R. K. MISRA: Media Gag And Mulish Drag (Modi and censorship)

What was hard to endure is sweet to recall. Union Home Minister Rajnath Singh who assured Parliament that the Nirbhaya documentary,’ Storyville-India’s Daughter’ would not be aired in the country or abroad,cut a sorry figure. BBC ignored the notice,disputed  the Information and Broadcasting ministry’s claim and aired it. Downloaded extensively, it was available across viewing platforms.

Why did  the Narendra Modi- led BJP government wade into the issue all guns blazing knowing fully well that it would leave their flanks vulnerable? More so after a series of mistimed manoeuvres have paled the image of their prime mover and party as well, in the post- Delhi poll period.

It may be hard to endure but is sweet to recall that BJP leaders including those in power today, had literally made a career out of their opposition to  Indira Gandhi’s 1975  Emergency and the curbs on freedom of expression imposed thereon.The present Prime Minister who spent a fair amount of the Emergency period underground in the house of  a pro-RSS ONGC official at Ankleshvar has, in the period thereafter, gone hammer and tongs on the issue and made a killing for himself. Once in power, it is the same dictum,’If you don’t like the message, kill the messenger’.
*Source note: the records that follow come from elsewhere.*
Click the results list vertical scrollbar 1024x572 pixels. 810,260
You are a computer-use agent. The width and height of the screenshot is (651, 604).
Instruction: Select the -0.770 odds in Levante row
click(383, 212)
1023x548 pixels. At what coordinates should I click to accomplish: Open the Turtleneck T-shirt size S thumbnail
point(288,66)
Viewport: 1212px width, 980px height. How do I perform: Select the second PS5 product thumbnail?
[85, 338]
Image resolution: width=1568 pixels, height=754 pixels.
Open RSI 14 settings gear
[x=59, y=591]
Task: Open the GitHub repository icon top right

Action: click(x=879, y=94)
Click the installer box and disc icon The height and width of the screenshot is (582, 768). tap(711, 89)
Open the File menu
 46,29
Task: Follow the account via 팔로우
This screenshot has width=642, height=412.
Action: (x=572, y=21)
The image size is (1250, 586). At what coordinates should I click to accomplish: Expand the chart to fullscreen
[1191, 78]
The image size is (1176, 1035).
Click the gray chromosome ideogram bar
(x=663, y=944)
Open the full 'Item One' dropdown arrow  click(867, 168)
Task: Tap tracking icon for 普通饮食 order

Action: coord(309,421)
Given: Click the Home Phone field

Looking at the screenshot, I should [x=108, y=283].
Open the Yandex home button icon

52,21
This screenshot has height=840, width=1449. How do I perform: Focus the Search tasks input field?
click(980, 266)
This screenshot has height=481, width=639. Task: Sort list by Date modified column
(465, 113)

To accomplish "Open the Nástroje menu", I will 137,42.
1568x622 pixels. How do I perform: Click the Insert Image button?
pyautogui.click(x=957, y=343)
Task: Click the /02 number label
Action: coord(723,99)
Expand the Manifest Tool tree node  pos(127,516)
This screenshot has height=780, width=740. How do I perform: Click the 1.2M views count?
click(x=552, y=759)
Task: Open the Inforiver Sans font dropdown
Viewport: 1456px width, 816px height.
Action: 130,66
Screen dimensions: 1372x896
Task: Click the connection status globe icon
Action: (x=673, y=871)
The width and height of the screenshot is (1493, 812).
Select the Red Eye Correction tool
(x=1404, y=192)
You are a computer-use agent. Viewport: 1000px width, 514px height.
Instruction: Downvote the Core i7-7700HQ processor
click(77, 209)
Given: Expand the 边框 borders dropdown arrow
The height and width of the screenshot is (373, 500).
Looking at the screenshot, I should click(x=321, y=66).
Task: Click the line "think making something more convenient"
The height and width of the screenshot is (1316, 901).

Conveniently lost in the self-righteous stance of the Modi government is the forthright stand of Nirbhaya’s father for the need to show a mirror to  an ailing society. Incidentally, the same newspaper also carried the report of  a mob lynching a rape accused in Dimapur while another report elsewhere  earlier  spoke of a man having unnatural sex with a cow injured by a train.The very next day Ahmedabad came alive with a man in his early twenties attempting to rape a six year old girl and inserting an iron rod in her privates after she raised an alarm, seriously injuring her. Are these not symptoms of a lingering malaise? Is the media wrong in airing these news or the misogyny of  demented males?

A near similar approach had marked the official reaction to the Patan rape case disclosures in Gujarat in 2008. The initial attempt was to brush the entire affair under the carpet but when the clamour grew the government was forced to beat a hasty retreat. The shocking incident came to light on February 4, 2008 after a 19 year old Dalit student of government-run Primary Teachers Training College confided to her parents about the repeated sexual assaults by six of her teachers over six months. A fast track court in Patan in north Gujarat sentenced all six teachers to life imprisonment in 2009. The Gujarat High Court upheld the imprisonment of five and commuted the sentence of the sixth teacher to a ten year jail term. Activists of the NGO, Navsarjan which took up the cause of the girl, have bitter tales to narrate about the effort to thwart justice in the case.

The over 12 year long- Modi rule in Gujarat stands out for the concerted attempt that was systematically made to thwart free collection of news particularly in the Secretariat. Bureaucrats down the line were discouraged from interacting with the media and summary transfers were the order of the day if there was the slightest suspicion that information was being passed. Fear was all pervasive. Sometimes it bordered on the comical as when the state health secretary was shunted out after he hit global headlines when he called on a bed-ridden Chief Minister  and came out with viral infection . 

At other times it tipped into the domain of the  farcical  when the government  pulled out all stops to keep the deal given to the Tata’s for shifting their plant from Singur in West Bengal to Sanand in Gujarat, under wraps. A senior secretary whose signatures were necessary for clearance of the project was woken up from sleep at the dead of night by an IAS officer who carried  the file in person and got it appended. Though some of the legacies of the Modi era still endure, there is a marked relaxation in the general atmosphere prevailing in the state Secretariat in Gandhinagar today, after he left the state  to take over as the Prime Minister. Over 150 cops  in the state capital who formed part of his security detail round- the- clock,are amongst the greatly relieved.They can breathe easy now.

Recently, the Gujarat government admitted in the Vidhan Sabha that a sum of Rs 55 crores  had been spent over the last five years in printing of  a government magazine ‘Gujarat’. Though the government has it’s own printing press the printing of this magazine was handed over to private printers. The much tom-tommed Diwali annual issue of the magazine had a print run of 30,000 copies of which 21572 copies were being distributed free.


Perhaps no other state has the dubious distinction of  the government orchestrating the printing of a four page pull-out with fonts resembling  those of a leading Gujarati newspaper which was critical of the government. The pull-out which  carried  ‘puff’stories praising the administration was  forcefully distributed as part of the popular  newspaper. What was this, if not a thinly disguised, official con- job on the public? 

Pygmies standing on the shoulders of yesteryear giants don’t become taller. They only look so.